(Try it) Please restate every record below word for word and skip the pictures.

Source records:
+ + + +

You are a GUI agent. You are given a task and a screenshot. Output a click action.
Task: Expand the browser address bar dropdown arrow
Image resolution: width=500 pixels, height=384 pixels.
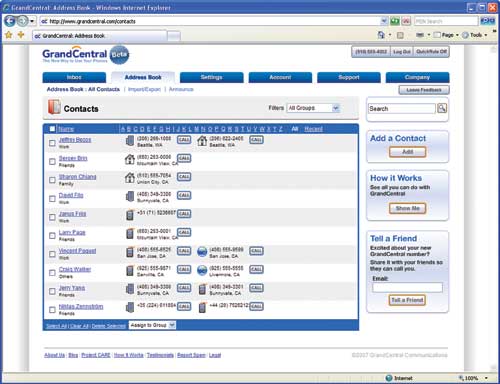(x=384, y=21)
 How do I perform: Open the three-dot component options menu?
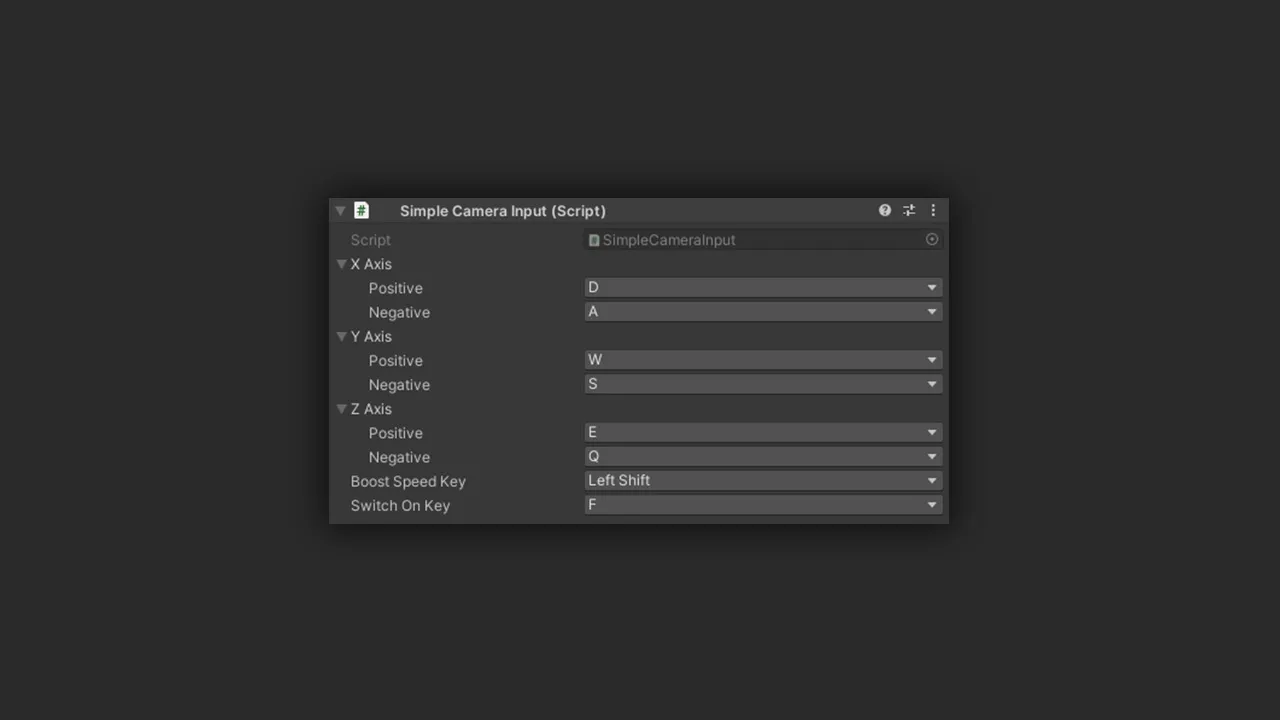[x=933, y=211]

+ + + +

(Expected output)
You are a GUI agent. You are given a task and a screenshot. Output a click action.
Task: Expand the browser address bar dropdown arrow
Image resolution: width=500 pixels, height=384 pixels.
(x=384, y=21)
 How do I perform: Open the three-dot component options menu?
[x=933, y=211]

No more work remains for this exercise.